Problem description: Please repeat the lines below, exactly and only, from the one that holds "This screenshot has height=388, width=689." through the one that holds "Task: Expand the".
(Given records Opens)
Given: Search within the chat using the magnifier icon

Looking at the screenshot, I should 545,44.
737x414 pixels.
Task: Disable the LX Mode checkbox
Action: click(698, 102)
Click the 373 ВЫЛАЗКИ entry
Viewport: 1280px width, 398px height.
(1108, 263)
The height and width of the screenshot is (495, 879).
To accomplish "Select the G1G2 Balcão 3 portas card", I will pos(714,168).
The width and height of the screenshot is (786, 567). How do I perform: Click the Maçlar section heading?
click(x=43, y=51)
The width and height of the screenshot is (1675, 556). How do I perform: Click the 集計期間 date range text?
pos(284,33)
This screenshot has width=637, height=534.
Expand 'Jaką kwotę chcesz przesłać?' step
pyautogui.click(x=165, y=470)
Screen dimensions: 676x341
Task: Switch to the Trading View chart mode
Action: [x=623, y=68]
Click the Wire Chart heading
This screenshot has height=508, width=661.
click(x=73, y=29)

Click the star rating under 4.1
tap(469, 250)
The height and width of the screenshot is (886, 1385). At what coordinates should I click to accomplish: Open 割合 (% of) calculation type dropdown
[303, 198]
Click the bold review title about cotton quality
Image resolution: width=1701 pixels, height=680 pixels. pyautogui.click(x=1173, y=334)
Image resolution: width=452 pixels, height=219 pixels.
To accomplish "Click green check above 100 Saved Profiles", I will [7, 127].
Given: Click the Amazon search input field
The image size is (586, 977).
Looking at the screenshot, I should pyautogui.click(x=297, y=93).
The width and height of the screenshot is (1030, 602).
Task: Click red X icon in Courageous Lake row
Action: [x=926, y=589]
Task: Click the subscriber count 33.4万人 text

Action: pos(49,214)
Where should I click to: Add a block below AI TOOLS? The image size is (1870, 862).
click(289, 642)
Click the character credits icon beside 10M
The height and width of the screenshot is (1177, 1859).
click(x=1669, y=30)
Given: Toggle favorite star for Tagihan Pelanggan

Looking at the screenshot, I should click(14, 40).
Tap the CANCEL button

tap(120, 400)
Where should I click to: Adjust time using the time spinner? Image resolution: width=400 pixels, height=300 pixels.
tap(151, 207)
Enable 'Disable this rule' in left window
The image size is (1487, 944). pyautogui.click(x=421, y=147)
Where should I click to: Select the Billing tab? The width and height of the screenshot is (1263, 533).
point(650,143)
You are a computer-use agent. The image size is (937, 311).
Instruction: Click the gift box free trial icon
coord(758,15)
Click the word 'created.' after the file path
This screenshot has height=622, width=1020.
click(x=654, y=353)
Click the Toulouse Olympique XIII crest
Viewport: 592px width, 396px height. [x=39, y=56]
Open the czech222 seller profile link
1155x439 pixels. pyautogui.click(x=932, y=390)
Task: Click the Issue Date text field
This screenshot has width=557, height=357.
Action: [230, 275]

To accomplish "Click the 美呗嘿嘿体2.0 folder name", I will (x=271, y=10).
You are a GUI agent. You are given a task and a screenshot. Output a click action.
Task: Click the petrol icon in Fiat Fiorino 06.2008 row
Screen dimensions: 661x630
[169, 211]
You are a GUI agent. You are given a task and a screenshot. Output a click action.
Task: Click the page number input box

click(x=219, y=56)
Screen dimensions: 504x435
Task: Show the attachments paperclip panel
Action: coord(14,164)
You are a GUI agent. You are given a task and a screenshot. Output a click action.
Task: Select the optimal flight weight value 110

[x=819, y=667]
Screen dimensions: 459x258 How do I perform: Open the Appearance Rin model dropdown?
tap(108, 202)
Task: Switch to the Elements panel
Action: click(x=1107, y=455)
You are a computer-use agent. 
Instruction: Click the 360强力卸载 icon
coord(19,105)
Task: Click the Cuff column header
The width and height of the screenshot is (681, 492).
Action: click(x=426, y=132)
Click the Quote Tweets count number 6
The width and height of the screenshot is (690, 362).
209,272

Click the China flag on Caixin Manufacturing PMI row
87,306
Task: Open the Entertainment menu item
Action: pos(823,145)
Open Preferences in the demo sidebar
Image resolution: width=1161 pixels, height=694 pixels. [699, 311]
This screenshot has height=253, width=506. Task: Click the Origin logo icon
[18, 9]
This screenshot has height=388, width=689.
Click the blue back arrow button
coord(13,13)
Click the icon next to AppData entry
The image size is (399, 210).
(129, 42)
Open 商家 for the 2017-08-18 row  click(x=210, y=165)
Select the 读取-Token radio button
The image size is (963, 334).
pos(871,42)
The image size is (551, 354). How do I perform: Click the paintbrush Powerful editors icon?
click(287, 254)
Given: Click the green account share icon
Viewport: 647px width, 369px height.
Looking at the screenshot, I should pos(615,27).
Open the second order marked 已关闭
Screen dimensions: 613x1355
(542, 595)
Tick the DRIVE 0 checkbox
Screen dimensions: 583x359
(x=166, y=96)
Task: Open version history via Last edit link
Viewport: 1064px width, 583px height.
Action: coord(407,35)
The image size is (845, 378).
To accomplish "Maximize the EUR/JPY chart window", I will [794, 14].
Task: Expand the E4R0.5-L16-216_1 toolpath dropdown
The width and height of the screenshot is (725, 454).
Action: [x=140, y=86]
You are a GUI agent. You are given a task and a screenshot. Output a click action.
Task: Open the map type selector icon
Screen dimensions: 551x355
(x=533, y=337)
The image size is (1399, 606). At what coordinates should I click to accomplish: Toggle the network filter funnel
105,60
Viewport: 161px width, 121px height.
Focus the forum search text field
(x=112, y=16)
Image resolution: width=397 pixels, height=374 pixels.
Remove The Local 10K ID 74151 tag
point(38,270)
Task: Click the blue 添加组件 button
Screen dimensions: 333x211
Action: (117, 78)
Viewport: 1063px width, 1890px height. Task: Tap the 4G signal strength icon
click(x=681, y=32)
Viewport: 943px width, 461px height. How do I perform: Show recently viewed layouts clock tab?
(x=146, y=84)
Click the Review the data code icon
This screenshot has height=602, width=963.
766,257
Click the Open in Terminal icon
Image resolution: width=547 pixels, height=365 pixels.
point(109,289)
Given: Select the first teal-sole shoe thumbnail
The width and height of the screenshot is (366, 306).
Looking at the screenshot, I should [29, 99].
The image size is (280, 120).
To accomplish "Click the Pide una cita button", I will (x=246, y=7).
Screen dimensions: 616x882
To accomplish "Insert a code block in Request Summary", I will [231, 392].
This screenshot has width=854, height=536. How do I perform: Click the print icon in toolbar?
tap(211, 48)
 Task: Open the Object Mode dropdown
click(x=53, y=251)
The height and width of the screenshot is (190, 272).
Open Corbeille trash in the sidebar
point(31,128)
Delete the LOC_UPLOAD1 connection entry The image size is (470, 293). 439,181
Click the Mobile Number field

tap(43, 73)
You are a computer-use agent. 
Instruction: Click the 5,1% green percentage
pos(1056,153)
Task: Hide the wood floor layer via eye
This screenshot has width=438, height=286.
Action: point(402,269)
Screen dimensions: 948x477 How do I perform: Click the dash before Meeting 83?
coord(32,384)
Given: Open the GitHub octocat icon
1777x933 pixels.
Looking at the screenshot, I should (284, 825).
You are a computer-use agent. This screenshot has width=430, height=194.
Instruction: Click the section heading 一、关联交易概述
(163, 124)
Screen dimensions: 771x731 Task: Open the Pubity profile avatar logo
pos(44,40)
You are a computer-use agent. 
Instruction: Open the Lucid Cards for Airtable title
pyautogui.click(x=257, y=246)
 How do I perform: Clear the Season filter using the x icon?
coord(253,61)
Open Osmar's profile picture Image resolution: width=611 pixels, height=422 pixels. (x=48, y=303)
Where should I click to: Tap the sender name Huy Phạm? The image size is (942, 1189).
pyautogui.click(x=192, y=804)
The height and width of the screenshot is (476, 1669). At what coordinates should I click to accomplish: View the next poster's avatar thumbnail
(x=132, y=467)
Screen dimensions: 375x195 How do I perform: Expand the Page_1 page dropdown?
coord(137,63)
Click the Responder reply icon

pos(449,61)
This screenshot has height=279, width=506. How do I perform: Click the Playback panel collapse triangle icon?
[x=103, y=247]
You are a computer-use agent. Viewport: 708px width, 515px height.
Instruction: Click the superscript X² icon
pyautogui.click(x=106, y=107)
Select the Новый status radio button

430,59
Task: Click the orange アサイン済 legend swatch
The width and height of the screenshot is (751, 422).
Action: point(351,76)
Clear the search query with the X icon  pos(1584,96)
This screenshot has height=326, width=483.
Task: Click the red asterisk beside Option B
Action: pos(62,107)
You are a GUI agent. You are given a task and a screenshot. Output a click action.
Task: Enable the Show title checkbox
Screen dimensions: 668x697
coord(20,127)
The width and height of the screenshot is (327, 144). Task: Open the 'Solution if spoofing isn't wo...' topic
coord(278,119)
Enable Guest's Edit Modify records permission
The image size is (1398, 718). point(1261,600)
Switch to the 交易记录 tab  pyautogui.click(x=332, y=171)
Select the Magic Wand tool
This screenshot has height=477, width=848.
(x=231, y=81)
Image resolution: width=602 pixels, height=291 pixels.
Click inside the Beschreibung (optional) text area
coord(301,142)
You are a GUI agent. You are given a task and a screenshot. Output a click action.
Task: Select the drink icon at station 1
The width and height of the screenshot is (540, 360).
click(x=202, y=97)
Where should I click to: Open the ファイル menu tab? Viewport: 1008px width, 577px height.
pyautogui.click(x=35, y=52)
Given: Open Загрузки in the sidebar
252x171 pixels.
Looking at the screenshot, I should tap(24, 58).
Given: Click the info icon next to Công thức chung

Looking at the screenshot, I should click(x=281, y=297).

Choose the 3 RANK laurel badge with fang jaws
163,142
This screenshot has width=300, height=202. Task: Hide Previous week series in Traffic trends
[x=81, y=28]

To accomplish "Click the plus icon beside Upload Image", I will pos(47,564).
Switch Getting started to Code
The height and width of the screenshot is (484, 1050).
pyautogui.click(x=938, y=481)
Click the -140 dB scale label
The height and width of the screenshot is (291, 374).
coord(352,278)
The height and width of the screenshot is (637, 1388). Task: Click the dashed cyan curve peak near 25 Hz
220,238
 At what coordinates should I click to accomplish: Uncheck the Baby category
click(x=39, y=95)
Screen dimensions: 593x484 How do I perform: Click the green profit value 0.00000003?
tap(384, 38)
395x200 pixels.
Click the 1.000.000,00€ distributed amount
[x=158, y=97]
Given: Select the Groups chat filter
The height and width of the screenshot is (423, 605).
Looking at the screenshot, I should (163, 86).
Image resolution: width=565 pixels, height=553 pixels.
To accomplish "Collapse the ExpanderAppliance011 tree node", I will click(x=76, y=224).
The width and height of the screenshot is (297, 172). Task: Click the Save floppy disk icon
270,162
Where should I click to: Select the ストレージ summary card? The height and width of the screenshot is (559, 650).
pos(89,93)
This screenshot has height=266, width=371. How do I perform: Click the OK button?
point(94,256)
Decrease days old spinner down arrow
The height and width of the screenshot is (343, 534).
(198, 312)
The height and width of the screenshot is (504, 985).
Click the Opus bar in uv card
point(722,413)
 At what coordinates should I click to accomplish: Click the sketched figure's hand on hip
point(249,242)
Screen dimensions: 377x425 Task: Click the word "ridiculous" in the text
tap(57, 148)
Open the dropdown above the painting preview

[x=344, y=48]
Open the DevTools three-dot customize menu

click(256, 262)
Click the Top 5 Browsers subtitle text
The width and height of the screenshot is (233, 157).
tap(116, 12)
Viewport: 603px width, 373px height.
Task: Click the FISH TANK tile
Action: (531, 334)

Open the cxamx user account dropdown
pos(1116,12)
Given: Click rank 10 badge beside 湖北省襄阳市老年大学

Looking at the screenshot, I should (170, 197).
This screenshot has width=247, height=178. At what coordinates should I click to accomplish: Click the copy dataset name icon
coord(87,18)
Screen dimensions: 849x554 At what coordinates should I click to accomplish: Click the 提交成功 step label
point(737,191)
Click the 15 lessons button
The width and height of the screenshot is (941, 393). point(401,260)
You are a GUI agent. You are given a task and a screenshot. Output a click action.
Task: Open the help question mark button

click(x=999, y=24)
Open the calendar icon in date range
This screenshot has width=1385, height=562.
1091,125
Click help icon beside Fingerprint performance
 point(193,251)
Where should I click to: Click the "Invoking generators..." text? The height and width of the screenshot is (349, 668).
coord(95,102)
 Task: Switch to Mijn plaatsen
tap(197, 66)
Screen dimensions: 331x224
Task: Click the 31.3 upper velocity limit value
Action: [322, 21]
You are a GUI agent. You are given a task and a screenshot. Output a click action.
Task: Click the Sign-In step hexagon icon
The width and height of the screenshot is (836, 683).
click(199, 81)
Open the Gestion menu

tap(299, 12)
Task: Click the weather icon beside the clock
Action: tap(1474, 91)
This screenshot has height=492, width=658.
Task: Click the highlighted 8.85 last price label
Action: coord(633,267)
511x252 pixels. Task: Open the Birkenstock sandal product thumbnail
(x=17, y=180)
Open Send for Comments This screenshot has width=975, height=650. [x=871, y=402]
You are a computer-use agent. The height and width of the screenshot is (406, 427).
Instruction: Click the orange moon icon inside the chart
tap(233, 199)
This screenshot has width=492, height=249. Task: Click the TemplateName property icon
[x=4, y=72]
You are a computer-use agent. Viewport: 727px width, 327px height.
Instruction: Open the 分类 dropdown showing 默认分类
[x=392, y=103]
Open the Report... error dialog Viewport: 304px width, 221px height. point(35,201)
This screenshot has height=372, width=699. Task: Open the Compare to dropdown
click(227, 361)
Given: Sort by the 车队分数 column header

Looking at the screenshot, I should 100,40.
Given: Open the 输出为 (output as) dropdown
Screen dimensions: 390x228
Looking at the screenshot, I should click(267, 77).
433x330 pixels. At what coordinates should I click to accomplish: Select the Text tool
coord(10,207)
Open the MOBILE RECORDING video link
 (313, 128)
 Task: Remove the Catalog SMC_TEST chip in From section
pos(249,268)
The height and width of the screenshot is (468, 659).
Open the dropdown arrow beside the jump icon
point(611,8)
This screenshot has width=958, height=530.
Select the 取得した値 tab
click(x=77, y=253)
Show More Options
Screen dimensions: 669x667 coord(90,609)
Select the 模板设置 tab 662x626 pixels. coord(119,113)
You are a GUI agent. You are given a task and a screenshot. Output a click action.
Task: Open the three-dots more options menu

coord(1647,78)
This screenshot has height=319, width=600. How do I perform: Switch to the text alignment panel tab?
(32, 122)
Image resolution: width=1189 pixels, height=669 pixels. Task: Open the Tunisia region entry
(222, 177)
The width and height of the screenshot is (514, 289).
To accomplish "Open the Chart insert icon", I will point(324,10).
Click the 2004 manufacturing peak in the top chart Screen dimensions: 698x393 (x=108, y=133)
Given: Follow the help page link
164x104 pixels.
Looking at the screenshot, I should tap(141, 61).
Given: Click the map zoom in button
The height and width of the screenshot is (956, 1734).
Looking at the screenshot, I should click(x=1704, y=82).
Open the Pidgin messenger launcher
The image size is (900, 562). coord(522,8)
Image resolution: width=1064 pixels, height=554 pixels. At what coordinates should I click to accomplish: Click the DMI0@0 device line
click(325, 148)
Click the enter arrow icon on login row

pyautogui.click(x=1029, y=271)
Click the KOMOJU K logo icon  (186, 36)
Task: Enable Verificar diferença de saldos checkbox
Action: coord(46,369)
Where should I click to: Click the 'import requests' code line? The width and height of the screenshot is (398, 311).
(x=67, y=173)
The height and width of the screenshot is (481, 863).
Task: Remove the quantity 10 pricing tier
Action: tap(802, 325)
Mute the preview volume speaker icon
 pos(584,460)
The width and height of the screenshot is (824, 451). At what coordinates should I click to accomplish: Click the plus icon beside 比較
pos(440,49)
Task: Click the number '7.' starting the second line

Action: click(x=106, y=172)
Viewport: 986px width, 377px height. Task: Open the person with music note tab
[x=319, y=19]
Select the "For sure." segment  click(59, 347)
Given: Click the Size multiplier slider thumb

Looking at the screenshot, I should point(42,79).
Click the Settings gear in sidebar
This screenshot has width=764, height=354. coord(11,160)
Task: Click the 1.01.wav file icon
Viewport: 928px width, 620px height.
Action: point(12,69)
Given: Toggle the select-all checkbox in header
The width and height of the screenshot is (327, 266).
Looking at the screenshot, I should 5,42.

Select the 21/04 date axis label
(Given records Closes)
Result of the task:
This screenshot has height=388, width=689.
Click the blue back arrow button
coord(13,13)
Click the icon next to AppData entry
The image size is (399, 210).
(129, 42)
Open 商家 for the 2017-08-18 row  click(x=210, y=165)
Select the 读取-Token radio button
The image size is (963, 334).
pos(871,42)
The image size is (551, 354). How do I perform: Click the paintbrush Powerful editors icon?
click(287, 254)
Given: Click the green account share icon
Viewport: 647px width, 369px height.
Looking at the screenshot, I should pos(615,27).
Open the second order marked 已关闭
Screen dimensions: 613x1355
(542, 595)
Tick the DRIVE 0 checkbox
Screen dimensions: 583x359
(x=166, y=96)
Task: Open version history via Last edit link
Viewport: 1064px width, 583px height.
Action: coord(407,35)
The image size is (845, 378).
To accomplish "Maximize the EUR/JPY chart window", I will [794, 14].
Task: Expand the E4R0.5-L16-216_1 toolpath dropdown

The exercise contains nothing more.